The iconic Barbary macaques of Gibraltar—the only wild monkeys found in Europe—are engaging in an unusual survival tactic: eating dirt. A new study suggests this behavior, known as geophagy, is a direct response to a diet heavily contaminated by human snacks.
The Rise of Geophagy in Gibraltar
Researchers from the University of Cambridge, led by biological anthropologist Sylvain Lemoine, have formally documented macaques intentionally consuming soil, clay, and dirt. While geophagy is a known behavior in certain birds and humans, this study marks the first time it has been scientifically recorded in these specific primates.
The scale of the behavior is significant. During more than 612 hours of observation across nine different locations, the team recorded:
– 46 distinct instances of geophagy.
– Involvement from at least 44 different individual monkeys.
– A pattern that appears more frequent in Gibraltar than in other primate species known to eat soil.
Why Are They Eating Dirt?
The research points to a troubling connection between tourism and primate health. As Gibraltar is a major tourist destination, the macaques are frequently fed foods that are entirely foreign to their natural diet of fruits, seeds, and vegetables.
The study highlights several key drivers behind this behavior:
1. Dietary Imbalance
Human junk food—characterized by high levels of sugar, salt, and fats—now accounts for nearly 20 percent of the monkeys’ total eating time. This “high-energy, low-fiber” diet is a radical departure from their evolutionary biological needs.
2. Self-Medication and Protection
Researchers believe the macaques are using soil as a form of self-medication. Consuming dirt may serve two primary purposes:
– Buffering the stomach: The soil may help mitigate gastric upsets caused by processed foods.
– Digestive barrier: Clay and soil might act as a physical barrier in the digestive tract to combat nausea and diarrhea.
– Mineral supplementation: Ingesting soil may provide essential bacteria and minerals that are missing from a junk-food-heavy diet.
3. Evolutionary Traps
The attraction to these foods is not a matter of “choice” but biology.

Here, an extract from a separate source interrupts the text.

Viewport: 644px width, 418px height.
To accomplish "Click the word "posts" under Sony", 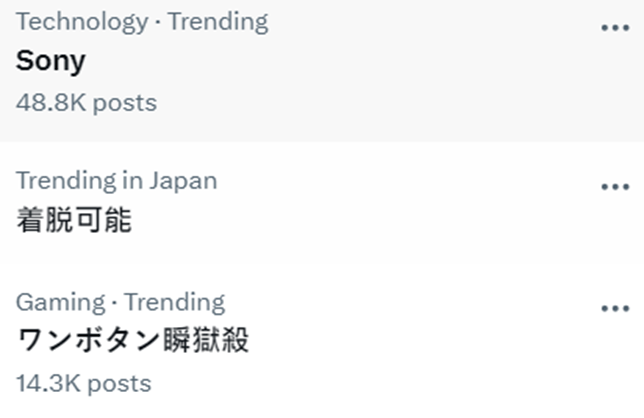I will click(x=126, y=102).
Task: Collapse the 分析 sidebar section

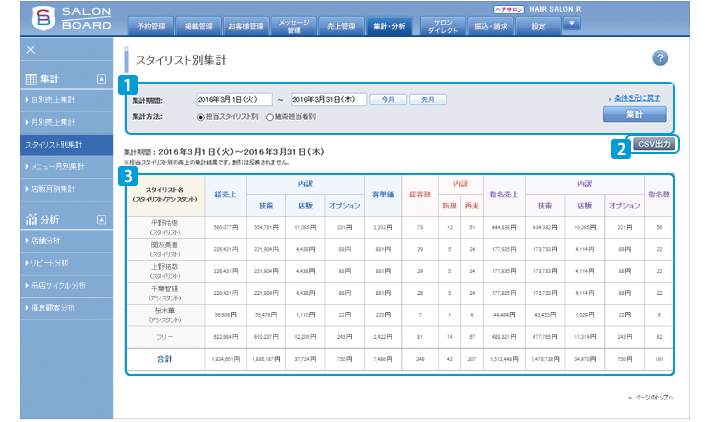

Sylvain Lemoine notes that the same evolutionary mechanisms that drive humans to crave calorie-dense fats and sugars—originally designed to help our ancestors survive periods of scarcity—are being triggered in the macaques. In an environment where junk food is constantly available, these biological drives lead the monkeys into a cycle of poor nutrition.
The Tourism Connection
The study found that geophagy was most prevalent in areas with high tourist density. This suggests a direct correlation between human presence and the altered digestive habits of the macaques. As tourists continue to offer snacks, the monkeys are forced to adapt to the physiological consequences of a diet they were never evolved to process.
“We think the macaques started eating soil to buffer their digestive system against the high-energy, low-fibre nature of these snacks,” says Sylvain Lemoine.
Conclusion: The macaques of Gibraltar are using geophagy as a desperate biological workaround to manage the digestive distress caused by a diet of human junk food. This highlights the profound, often unintended, impact that tourism and human food availability can have on wildlife health.